Aile Ofisleri İçin En Büyük Riskler

354 aile ofisiyle yapılan ankete göre, ekonomik ve jeopolitik belirsizliklere rağmen aile ofisi yöneticileri büyümeye iyimser bakıyor. Ancak, önemli bir risk faktörü olarak siber güvenlik ön plana çıkıyor. Son iki yıl içinde %43'ü bir, %25'i ise üç veya daha fazla siber saldırı yaşadığını bildiriyor. Bu durum, siber güvenlik önlemlerinin güçlendirilmesi ve sürekli güncellenmesi gerekliliğini vurguluyor. Aile ofisleri, veri güvenliğini sağlamak ve olası saldırılara karşı dirençli sistemler kurmak için yatırımlarını artırmalıdır. Ayrıca, çalışanların siber güvenlik konusunda eğitilmesi ve bilinçlendirilmesi büyük önem taşıyor. Gelişmiş teknoloji kullanımı ve uzmanlardan destek alınması, riskleri en aza indirmeye yardımcı olacaktır. Bu konudaki yatırımlar, uzun vadede maliyetten çok daha fazla tasarruf sağlayacaktır.

Nesil Değişimi ve Halefiyet Planlaması

Deloitte araştırması, aile ofislerinin önemli bir bölümünün (yüzde 41) önümüzdeki 10 yıl içinde nesil geçişi yaşayacağını gösteriyor. Bu durum, halefiyet planlamasının önemini bir kez daha ortaya koyuyor. Ancak, araştırmaya katılan ailelerin yüzde 41'inin henüz bir halefiyet planı bulunmuyor. Üçte biri (yüzde 30) gelecek neslin aile ofisinin halefiyetine hazır olmadığını, yüzde 28'i ise devralmaya yetkin olmadığını düşünüyor. Bu durum, gelecek nesillerin eğitimi ve mentörlüğü için etkin planlamaların yapılması gerektiğini gösteriyor. Aile ofisleri, halefiyet planlamasını önceliklendirmeli ve gelecek nesillere gerekli bilgi, beceri ve deneyimi kazandıracak programlar geliştirmelidir.

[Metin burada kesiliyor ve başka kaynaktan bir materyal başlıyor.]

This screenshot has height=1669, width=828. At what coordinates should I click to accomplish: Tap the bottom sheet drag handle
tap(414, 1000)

Bu programlar, finansal yönetim, yatırım stratejileri, risk yönetimi ve etik değerler gibi konuları kapsamalıdır. Ayrıca, aile üyeleri arasındaki iletişim ve işbirliğinin güçlendirilmesi de başarılı bir nesil geçişi için şarttır. Uzun vadeli sürdürülebilirlik için planlama, ailelerin ve servetlerinin geleceği açısından büyük önem taşımaktadır.

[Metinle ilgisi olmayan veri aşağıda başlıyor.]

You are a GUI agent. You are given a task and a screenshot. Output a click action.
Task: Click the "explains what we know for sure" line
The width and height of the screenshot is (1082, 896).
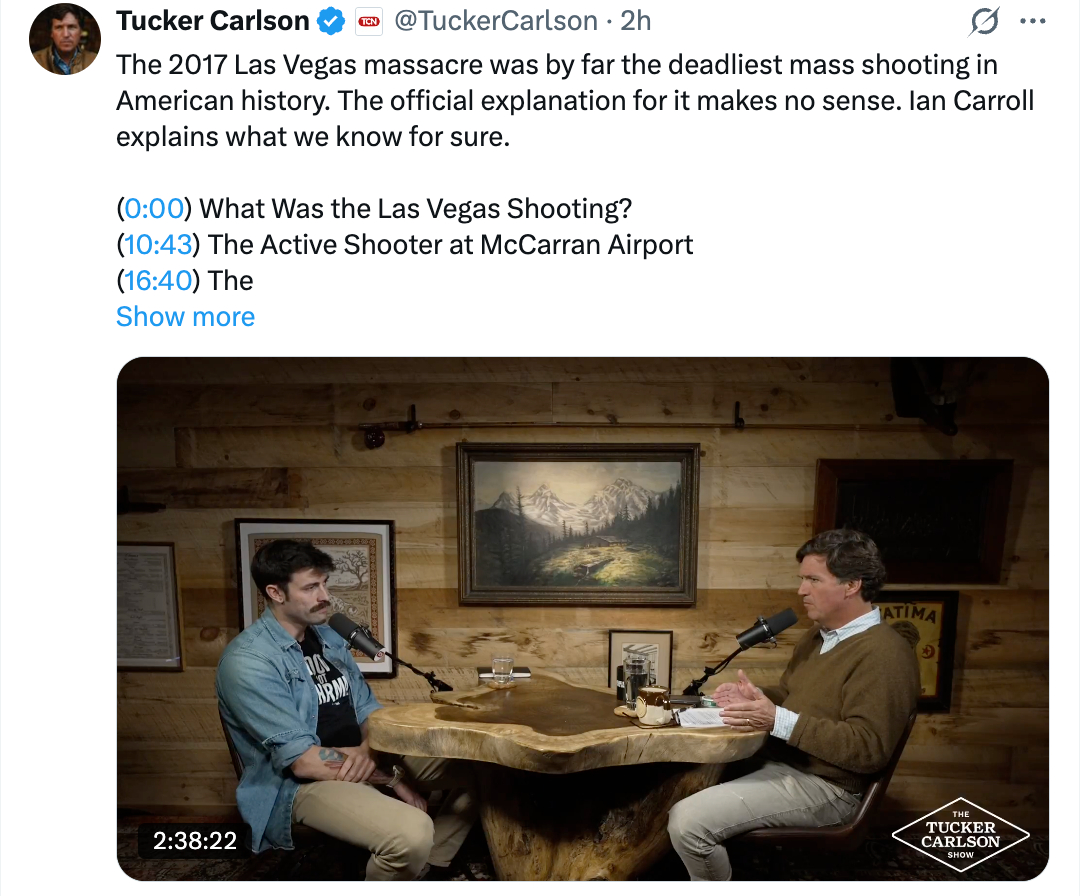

Türkiye'de Aile Ofislerinin Yükselişi

Deloitte Private Türkiye Lideri Ece Koycu Bolat, aile ofislerinin sadece servet korumakla kalmayıp, sürdürülebilir bir miras bırakılmasını sağladığını belirtiyor. Özelleştirilmiş hizmet yapıları sayesinde, finansal yönetimden sürdürülebilir yatırımlara, halefiyet planlamasından risk yönetimine kadar geniş bir yelpazede kritik roller üstleniyorlar. Güçlü yönetişim ve gizlilik sunan bu yapılar, uzun vadeli istikrar ve etkin servet yönetiminin anahtar aktörleri konumunda. Türkiye'de de aile ofislerinin servet koruma ve büyütmede önemli rol oynaması bekleniyor. Özellikle halefiyet planlamasının öneminin artmasıyla, aile ofisleri servetin nesiller boyu sürdürülebilirliğini sağlamak için giderek daha stratejik bir öneme sahip olacak. Bu durum, aile ofislerinin hizmetlerinin daha iyi anlaşılmasını ve yaygınlaşmasını gerektiriyor.